■ WHAT YOU SHOULD DO
Every line of the records that contains the string "beside" counts once; give the total and nothing else.

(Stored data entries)
============================================================
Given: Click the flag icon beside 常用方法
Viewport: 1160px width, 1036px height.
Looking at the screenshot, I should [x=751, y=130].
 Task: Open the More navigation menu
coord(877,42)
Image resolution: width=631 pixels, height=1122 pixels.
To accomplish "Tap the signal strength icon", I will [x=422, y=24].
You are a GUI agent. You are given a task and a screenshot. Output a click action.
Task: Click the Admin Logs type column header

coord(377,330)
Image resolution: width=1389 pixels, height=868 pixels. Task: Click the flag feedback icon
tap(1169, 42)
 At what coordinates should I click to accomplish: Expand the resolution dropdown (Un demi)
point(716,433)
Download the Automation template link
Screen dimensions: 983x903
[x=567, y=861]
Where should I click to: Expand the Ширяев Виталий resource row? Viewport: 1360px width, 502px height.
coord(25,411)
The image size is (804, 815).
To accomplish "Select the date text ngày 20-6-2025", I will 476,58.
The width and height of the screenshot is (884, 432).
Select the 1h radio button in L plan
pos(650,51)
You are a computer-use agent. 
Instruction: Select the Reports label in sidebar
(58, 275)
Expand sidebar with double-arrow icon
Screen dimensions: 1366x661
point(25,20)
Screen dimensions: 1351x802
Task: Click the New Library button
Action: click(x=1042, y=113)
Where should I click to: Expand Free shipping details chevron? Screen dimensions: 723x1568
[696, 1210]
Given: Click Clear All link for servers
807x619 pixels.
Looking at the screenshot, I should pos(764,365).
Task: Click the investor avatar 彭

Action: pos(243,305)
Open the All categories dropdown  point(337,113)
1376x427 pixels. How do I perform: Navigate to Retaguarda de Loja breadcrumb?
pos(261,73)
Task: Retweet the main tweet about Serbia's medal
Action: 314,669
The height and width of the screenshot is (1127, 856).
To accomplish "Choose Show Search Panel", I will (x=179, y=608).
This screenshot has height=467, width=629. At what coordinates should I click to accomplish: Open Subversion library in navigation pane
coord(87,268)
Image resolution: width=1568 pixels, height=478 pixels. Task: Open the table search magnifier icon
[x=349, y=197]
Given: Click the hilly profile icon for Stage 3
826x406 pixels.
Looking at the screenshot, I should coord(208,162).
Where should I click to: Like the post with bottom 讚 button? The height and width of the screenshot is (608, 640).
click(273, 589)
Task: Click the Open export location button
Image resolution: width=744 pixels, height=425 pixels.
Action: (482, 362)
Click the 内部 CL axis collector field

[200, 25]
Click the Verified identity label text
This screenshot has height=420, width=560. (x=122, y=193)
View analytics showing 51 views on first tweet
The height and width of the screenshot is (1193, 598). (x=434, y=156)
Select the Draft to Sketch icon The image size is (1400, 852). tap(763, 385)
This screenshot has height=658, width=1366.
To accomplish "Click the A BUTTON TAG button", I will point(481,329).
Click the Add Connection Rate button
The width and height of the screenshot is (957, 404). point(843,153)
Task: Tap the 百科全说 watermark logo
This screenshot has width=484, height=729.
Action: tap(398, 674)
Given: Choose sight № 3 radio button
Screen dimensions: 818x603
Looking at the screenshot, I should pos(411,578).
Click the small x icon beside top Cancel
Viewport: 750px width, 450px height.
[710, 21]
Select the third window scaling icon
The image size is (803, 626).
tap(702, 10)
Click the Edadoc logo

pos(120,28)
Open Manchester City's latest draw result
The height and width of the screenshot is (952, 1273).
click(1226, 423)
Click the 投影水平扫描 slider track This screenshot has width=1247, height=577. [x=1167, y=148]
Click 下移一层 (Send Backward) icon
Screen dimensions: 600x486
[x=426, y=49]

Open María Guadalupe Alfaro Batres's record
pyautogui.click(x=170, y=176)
============================================================
■ FINISHED EXERCISE
2